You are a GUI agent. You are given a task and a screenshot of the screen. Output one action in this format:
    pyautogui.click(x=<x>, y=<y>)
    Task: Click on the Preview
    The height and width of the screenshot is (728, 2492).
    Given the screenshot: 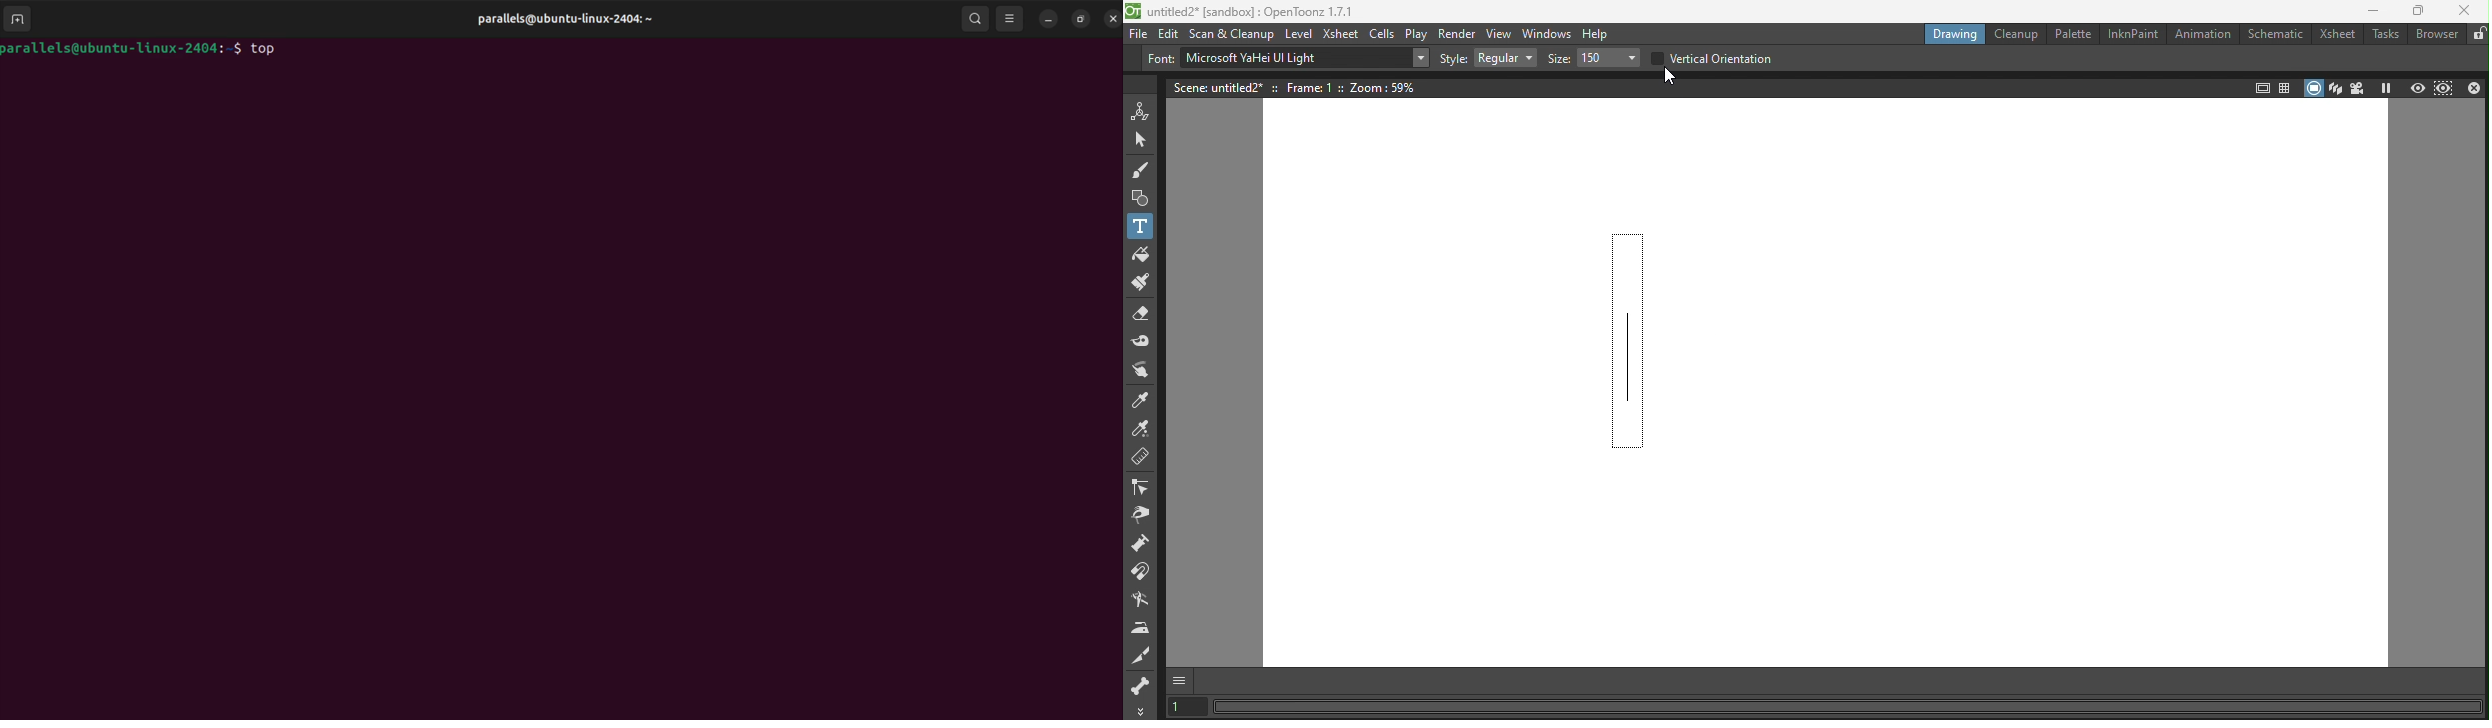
########################################
**REQUIRED TASK**
Can you copy the entry above line for line, without the picture?

**SOLUTION TO THE PROBLEM**
You are a GUI agent. You are given a task and a screenshot of the screen. Output one action in this format:
    pyautogui.click(x=<x>, y=<y>)
    Task: Click on the Preview
    The height and width of the screenshot is (728, 2492).
    Given the screenshot: 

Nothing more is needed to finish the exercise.